→ **Given passage**
BEGIN
See also lines (307-318) about the hypothesis, which we linked to the above-mentioned predictions, herein we also integrated C6 concerning more precise hypotheses:

For coherence between the models and the hypothesis, we also added the following sentence in the discussion about transparency of power (lines 513-516):

However, this interpretation can be excluded, because the same comparison in German did not reveal any differences. Assuming that 5th graders do not yet have mature magnitude representations this result also speaks against the predictions of semantic models.

C2 Lines 104-105: why are 70’s a particular case?

A 2. We thank the reviewer for this comment. The remarks on teens in 70’s French number words were added as an answer to a comment from reviewer 2 (see reviewer 2 first revision, C2.1 and A 2.1: “I’d say that the true base 20 starts at 80, as the 60’s follow the regular base 10 system and the 70’s are neither (as they are 60+10, 60+11 etc). And then there are the irregular number words for 11-16.”). However, after further reflections on the morpho-syntactic structure of French number words, it becomes clear to us that the considerations on teens also apply to ‘90s number words, which might have led to confusion. Yet, as described in the annexed analyses provided in the previous revision comparing each decade, we did not find differences between ’80s (without teens) and ‘70s or ‘90s with teens (lines 106-110)

However, `80s to `90s follow a base-20 system, e.g. 87 = 4*20 + 7, “quatre-vingt-sept”, literally “four-twenty-seven”. Moreover, the teens (11 to 16) are lexical primitives, like in English and in stark contrast to the more transparent Asian languages. Note that the transparency contrast is additionally increased for 71 to 76 and 91 to 96, which are composed with a base-20 and teens, e.g. 96 = 4*20 + 16, “quatre-vingt-seize”, “four-twenty-sixteen”.
END
→ **Recorded data**
BEGIN
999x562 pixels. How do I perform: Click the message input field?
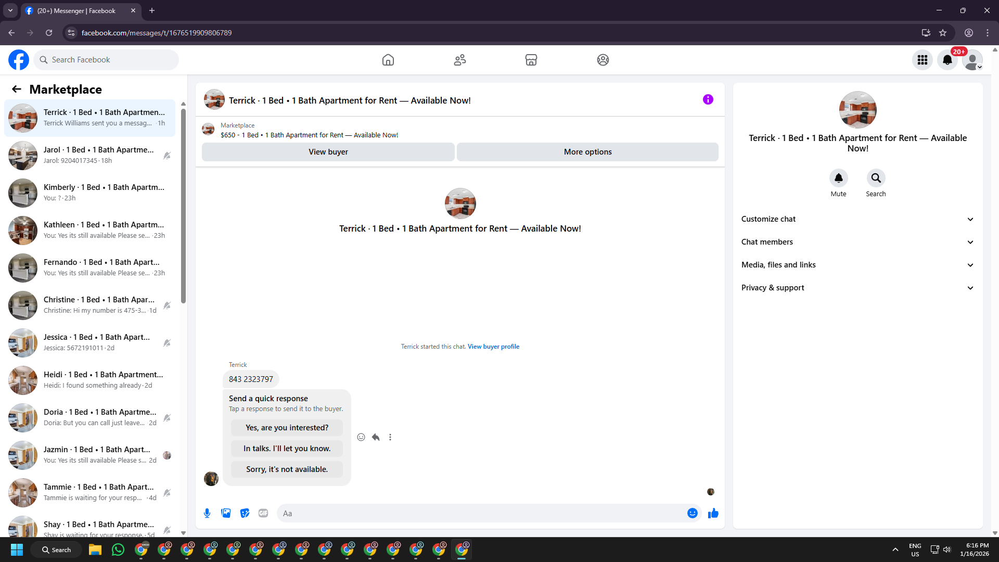click(x=481, y=513)

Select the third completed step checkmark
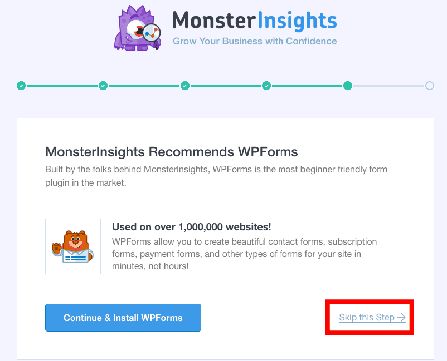(184, 86)
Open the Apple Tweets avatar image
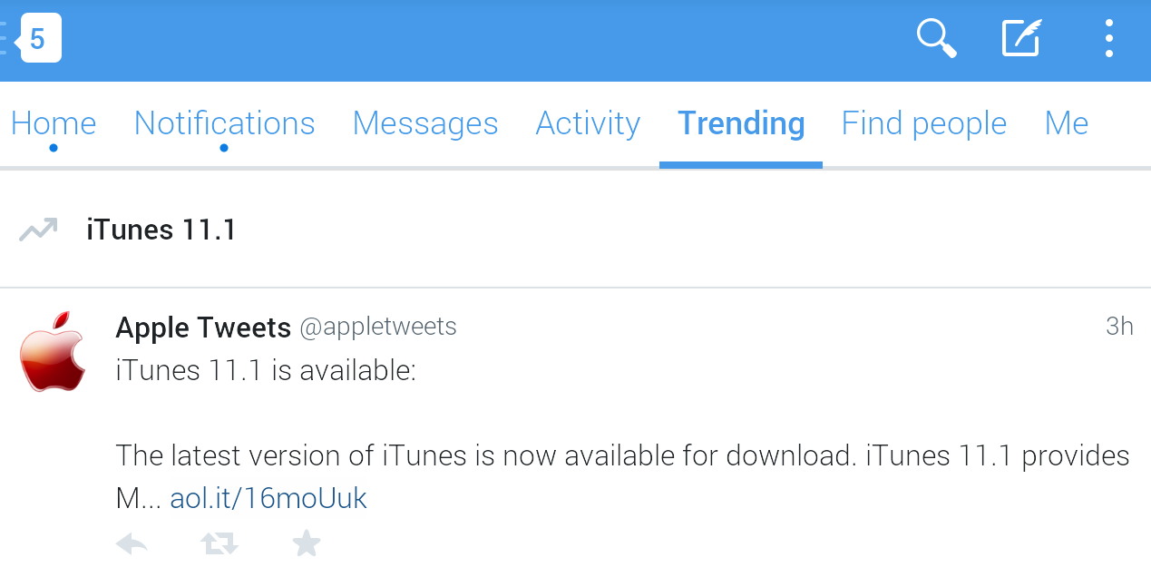The image size is (1151, 577). pyautogui.click(x=53, y=352)
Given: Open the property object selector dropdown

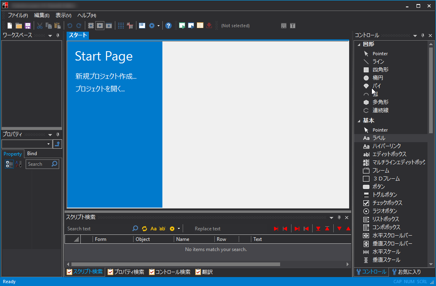Looking at the screenshot, I should pyautogui.click(x=49, y=144).
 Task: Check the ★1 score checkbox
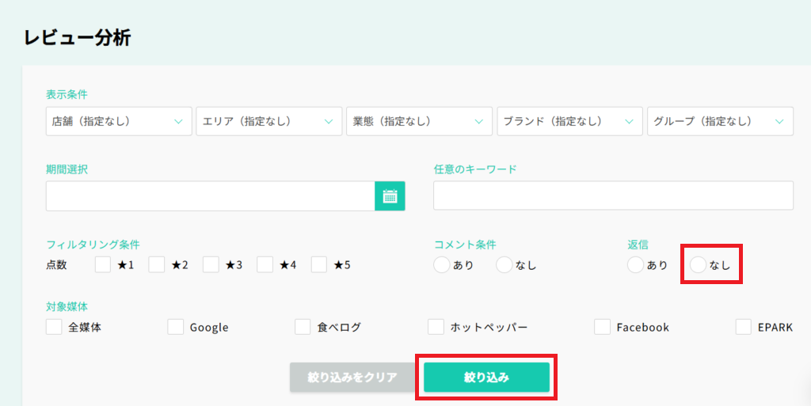103,265
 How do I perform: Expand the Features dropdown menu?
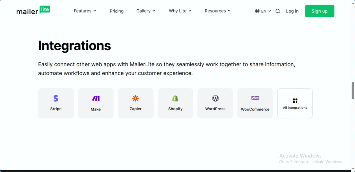[85, 11]
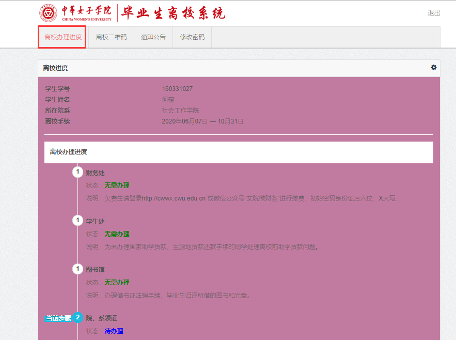
Task: Go to the 通知公告 tab
Action: pyautogui.click(x=153, y=37)
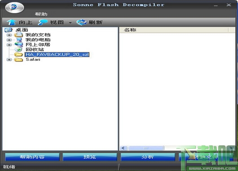This screenshot has width=238, height=171.
Task: Click the horizontal scrollbar left arrow
Action: click(123, 148)
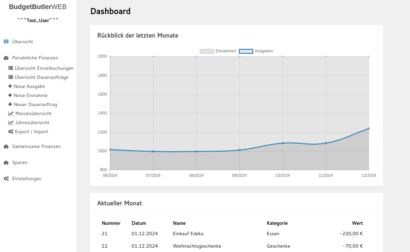Open the Übersicht menu entry
The width and height of the screenshot is (410, 252).
click(x=22, y=41)
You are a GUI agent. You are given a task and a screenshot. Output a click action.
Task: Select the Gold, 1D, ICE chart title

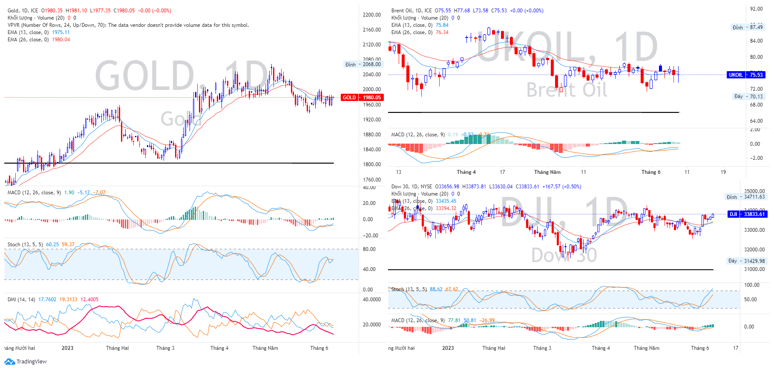(x=23, y=11)
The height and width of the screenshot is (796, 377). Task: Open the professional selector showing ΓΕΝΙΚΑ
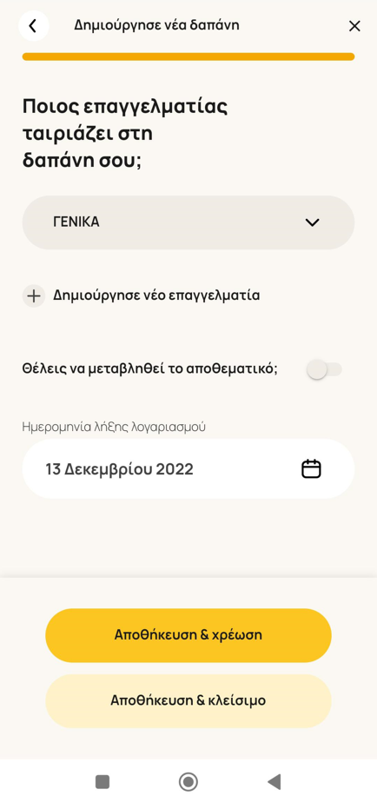pyautogui.click(x=189, y=222)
END
→ **Challenges**
**A)** In the passage on French number words, how is 96 broken down?
**B)** Reproduce the passage on French number words from "However, this interpretation" to "of semantic models.".
**C)** Carry on the passage on French number words from the point where it stops.
The entries aren't needed for anything here.

→ **Expected responses**
**A)** As 4*20 + 16, "quatre-vingt-seize", or "four-twenty-sixteen".

**B)**
However, this interpretation can be excluded, because the same comparison in German did not reveal any differences. Assuming that 5th graders do not yet have mature magnitude representations this result also speaks against the predictions of semantic models.

**C)**
C3 Line 107: I did not understand the Belgian Wallonia dialect, perhaps elaborate. The 80’s are same as in France-French, but what’s the difference? Do they say septante and nonante?

A.3. Yes in Belgian Wallonia, septante and nonante are commonly used (see Seron & Fayol, 1994). We adjusted the sentence to improve the clarity of that description of the french counting system and added emphasis with italic about the corresponding english translation (lines 110 to 113). (See also R2 C1).

Furthermore, the vigesimal system is subject to regional variances, for example in Belgian Wallonia `70s and ‘90s are not vigesimal (i.e. “septante” for “seventy” and “nonante” for “ninety”, see (Seron & Fayol, 1994)) and in some Swiss-French cantons the vigesimal system is entirely absent (i.e. including for 80, “huitante”, literally “eighty”).

C4 Lines 268-269, line 341: was z-scoring done separately for each age group?

A 4. We thank the reviewer for noticing this important point, yes it was done separately for each age group, we added the following sentence (line 278-279):

To control for age related variabilities analogous analyses were conducted on z-score transformed RT, separately for each group.

C5 Fig. 1 seems to me unnecessary. It could be easily explained in the text. For your consideration.

A 5. We added Fig.1 after noticing a problem on our side to describe the analyses design such that it is easily understood and we think the figure might add clarity about the design to the reader. We agree this could be a repetition of information, but the design rationale being fundamental to understanding the interpretation of the results, we decided to keep Fig. 1.

C6 Lines 296-301: you wrote precisely which conditions will be compared, this is excellent, but please write also the specific predictions. Don’t leave it to the reader to guess.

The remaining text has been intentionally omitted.